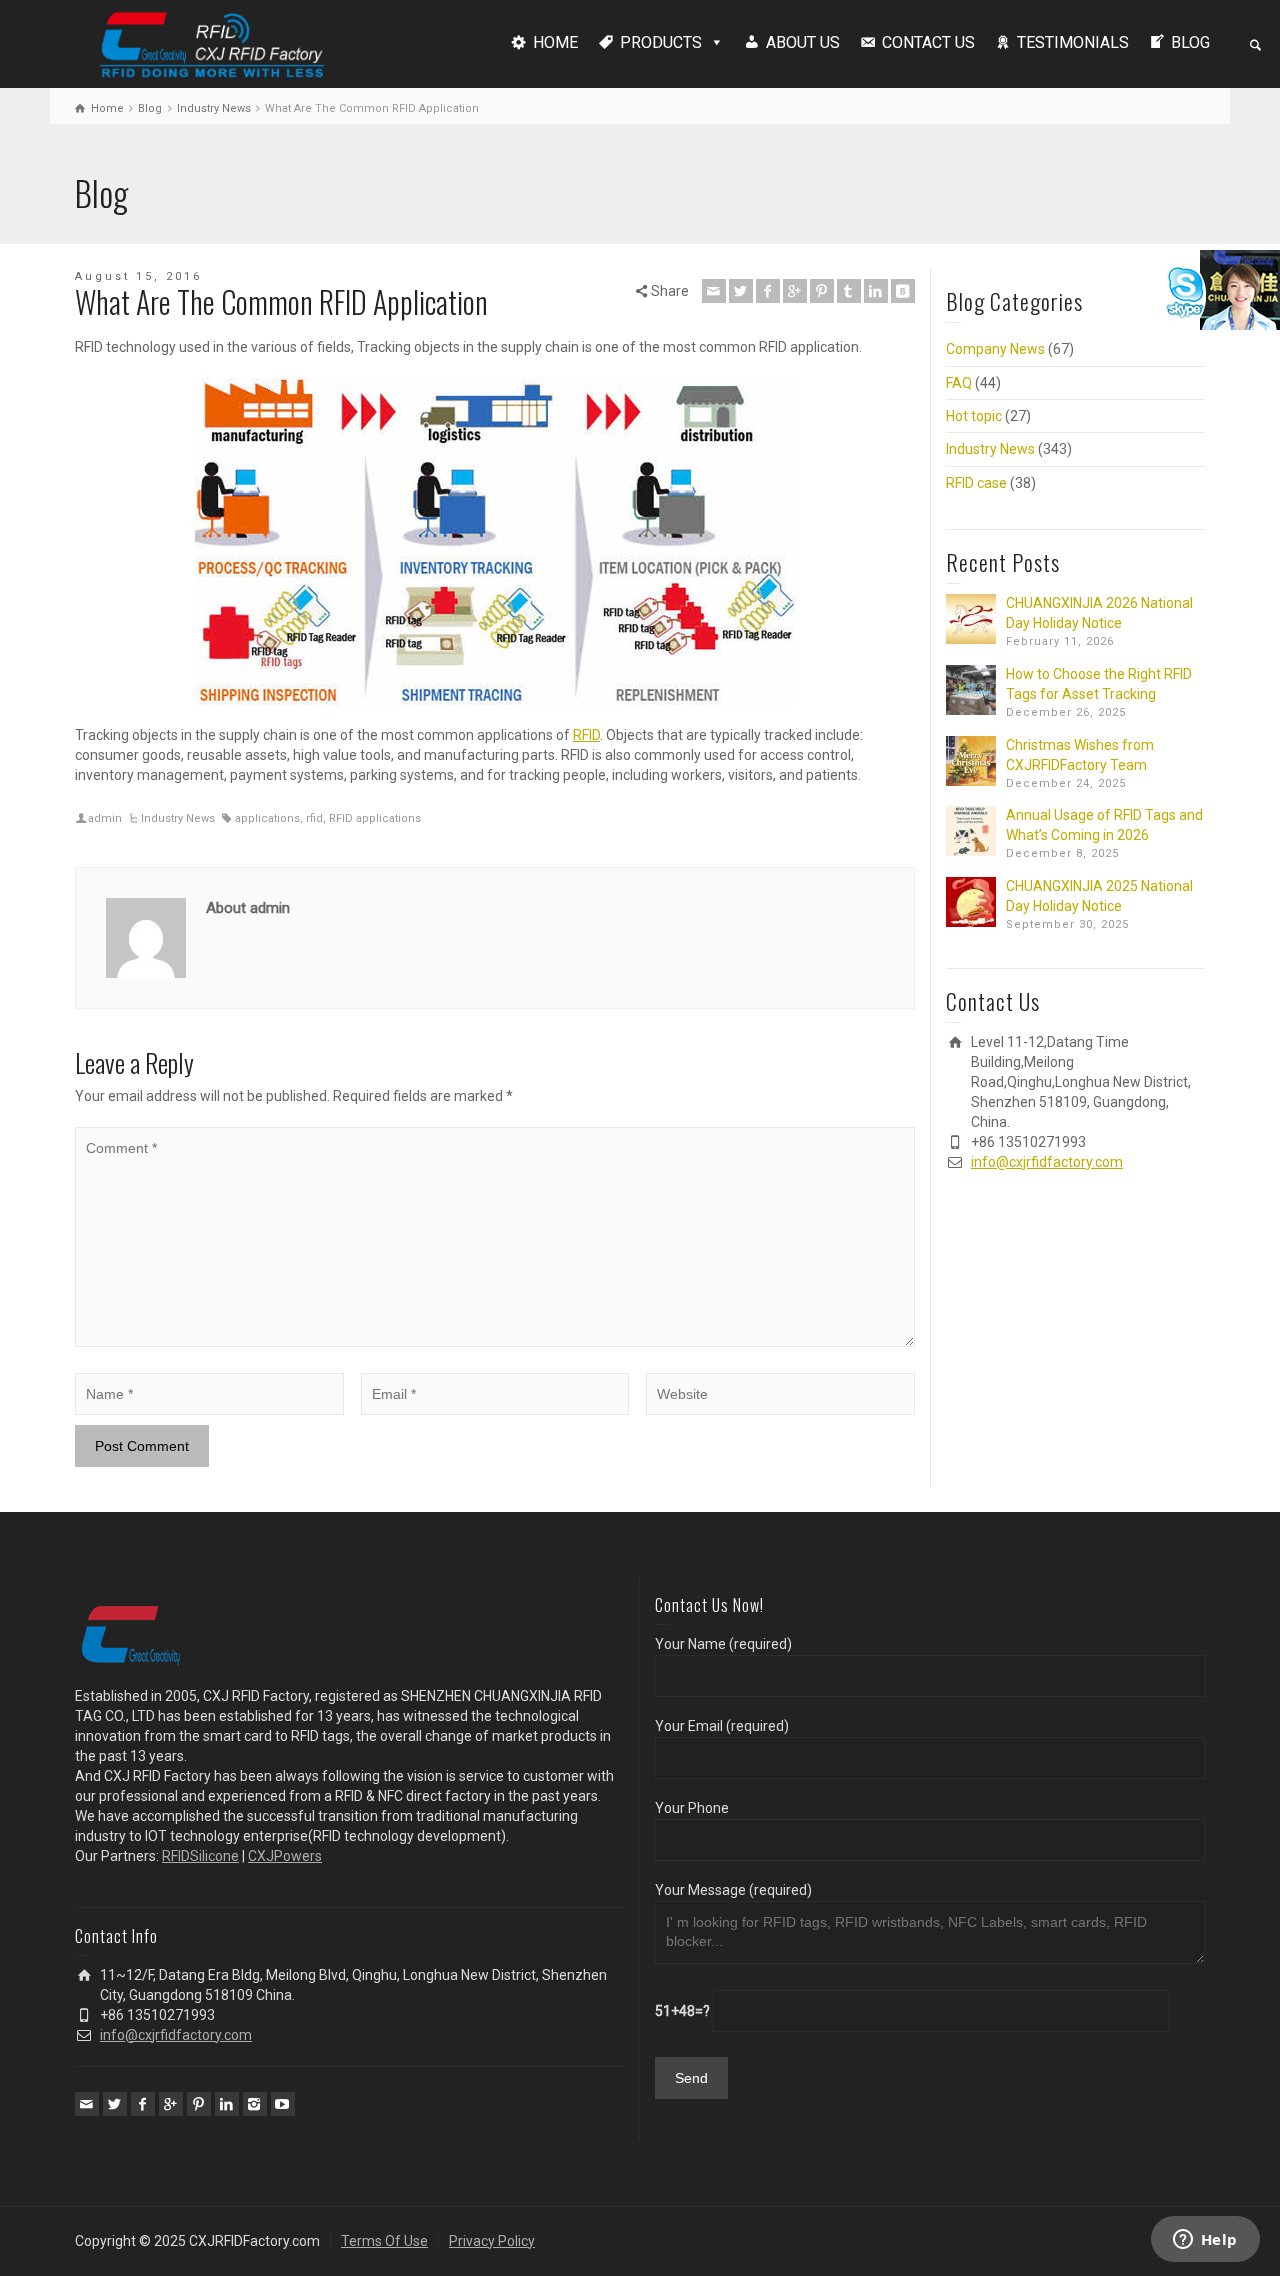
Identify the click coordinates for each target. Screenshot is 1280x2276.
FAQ (959, 383)
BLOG (1190, 42)
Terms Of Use (384, 2241)
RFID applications (375, 818)
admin (105, 818)
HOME (555, 42)
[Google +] (795, 291)
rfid (314, 818)
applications (267, 818)
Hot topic (974, 416)
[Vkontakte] (903, 291)
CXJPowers (285, 1856)
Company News (995, 349)
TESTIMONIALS (1073, 42)
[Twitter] (741, 291)
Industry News (178, 818)
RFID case (976, 483)
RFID (586, 735)
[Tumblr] (849, 291)
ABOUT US (803, 42)
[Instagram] (255, 2104)
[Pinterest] (822, 291)
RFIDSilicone (200, 1856)
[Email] (714, 291)
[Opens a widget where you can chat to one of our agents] (1205, 2241)
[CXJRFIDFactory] (212, 42)
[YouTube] (283, 2104)
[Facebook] (768, 291)
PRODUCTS (661, 42)
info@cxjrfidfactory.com (1047, 1162)
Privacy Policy (492, 2241)
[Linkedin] (876, 291)
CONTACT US (928, 42)
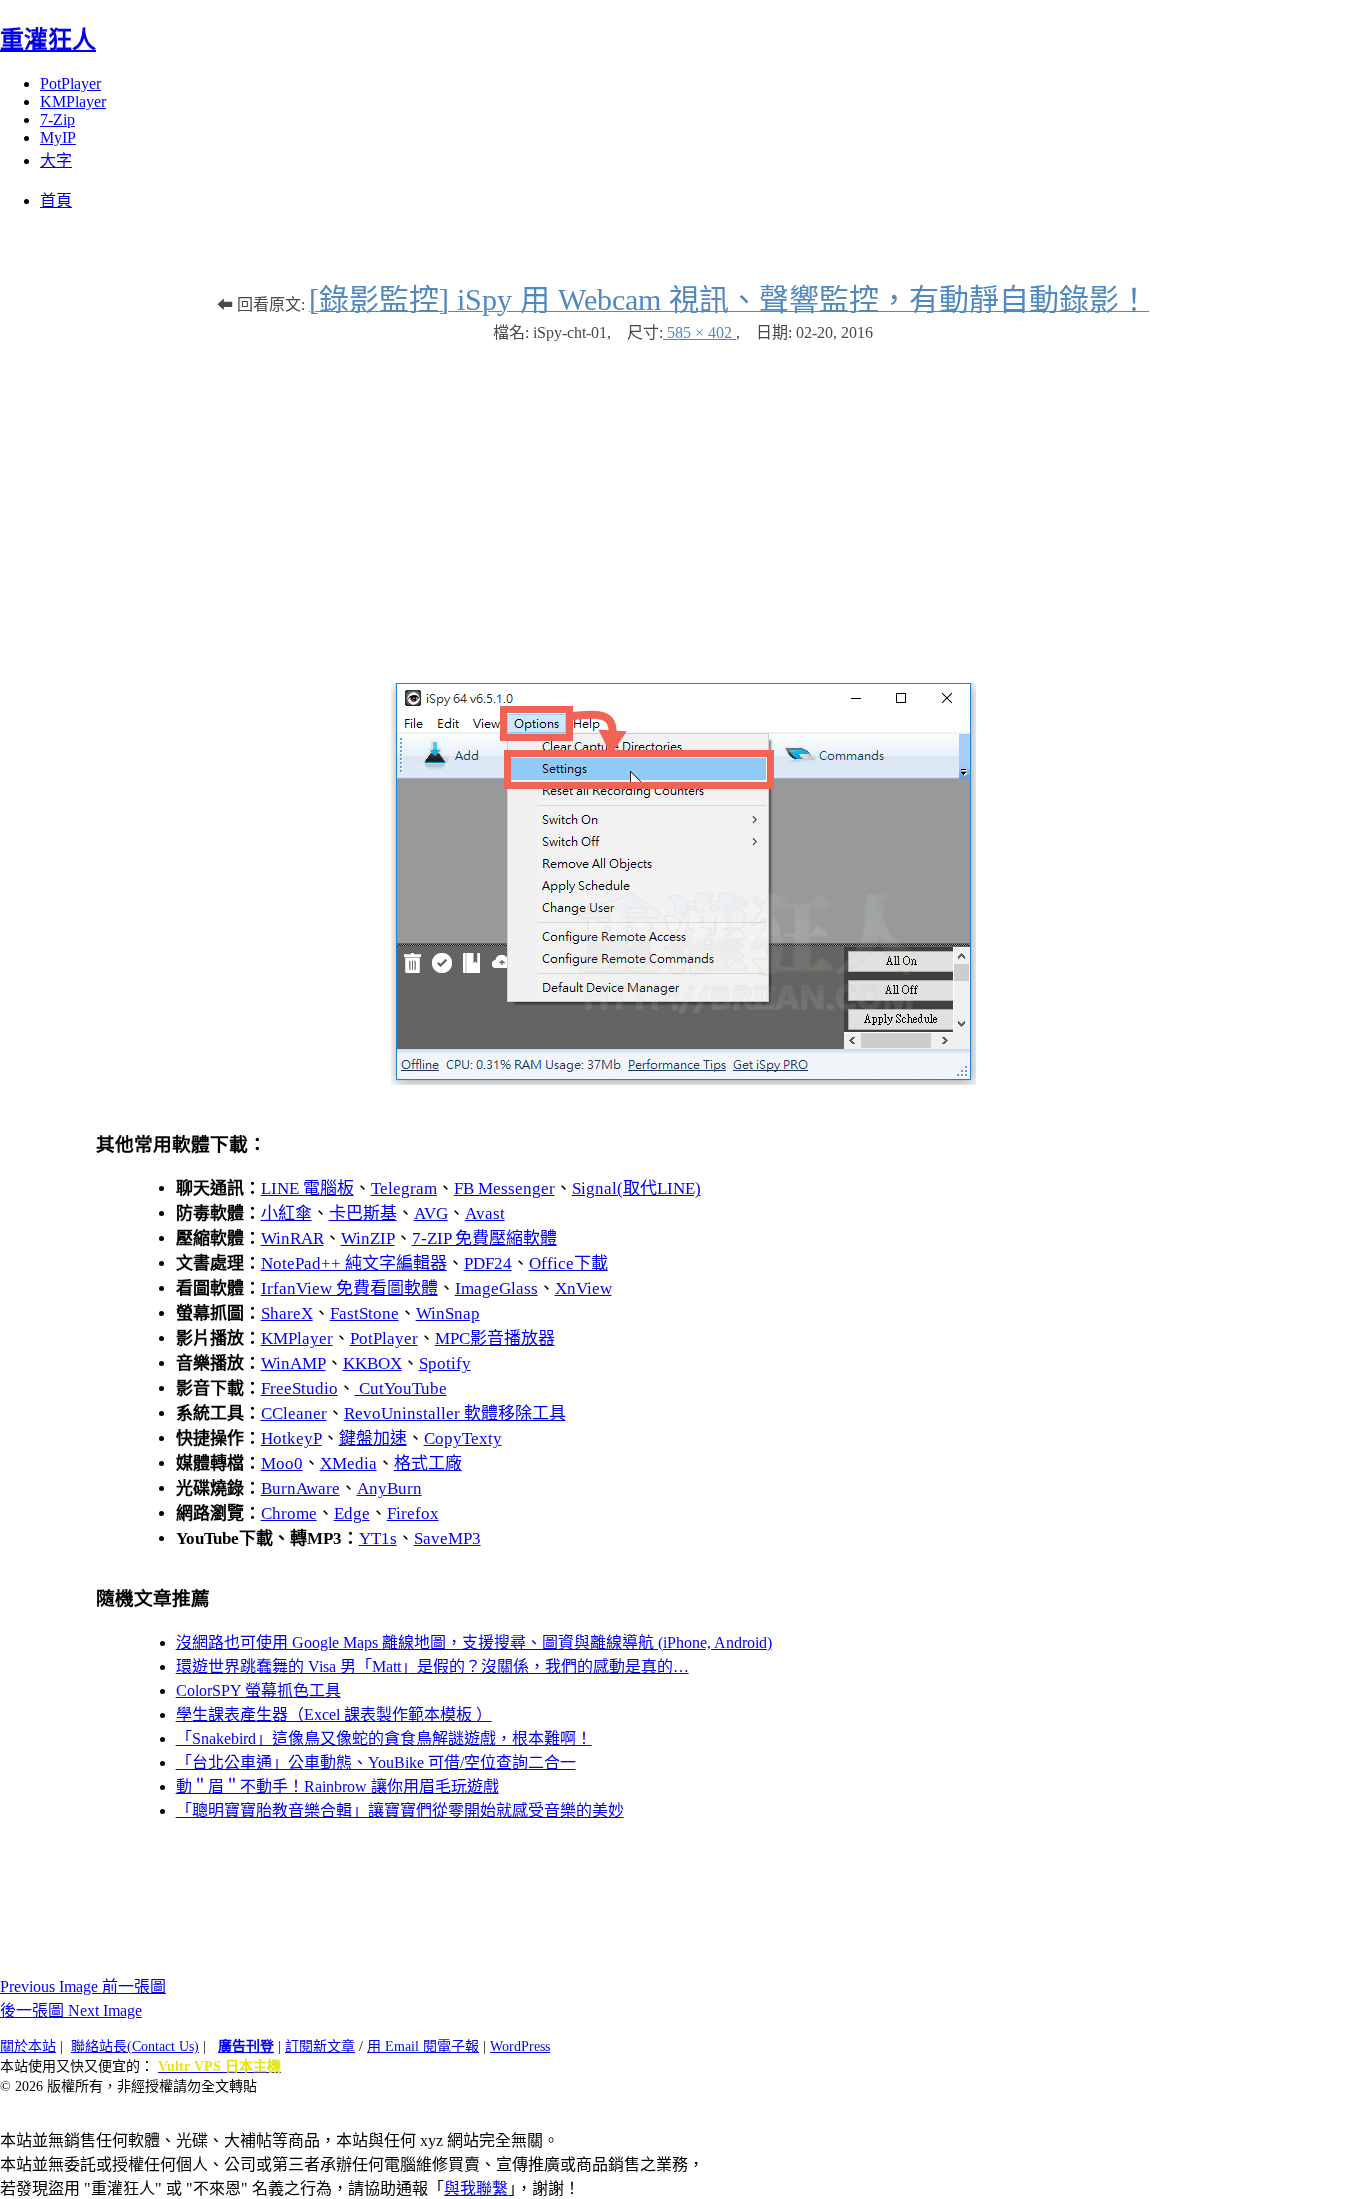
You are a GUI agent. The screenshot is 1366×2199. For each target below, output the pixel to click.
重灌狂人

========

Write out exactly the lines above between the line with "admin (105, 818)" and the line with "[Email] (714, 291)", inclusive, and nothing beyond them.

§ Exercise result:
admin (105, 818)
HOME (555, 42)
[Google +] (795, 291)
rfid (314, 818)
applications (267, 818)
Hot topic (974, 416)
[Vkontakte] (903, 291)
CXJPowers (285, 1856)
Company News (995, 349)
TESTIMONIALS (1073, 42)
[Twitter] (741, 291)
Industry News (178, 818)
RFID case (976, 483)
RFID (586, 735)
[Tumblr] (849, 291)
ABOUT US (803, 42)
[Instagram] (255, 2104)
[Pinterest] (822, 291)
RFIDSilicone (200, 1856)
[Email] (714, 291)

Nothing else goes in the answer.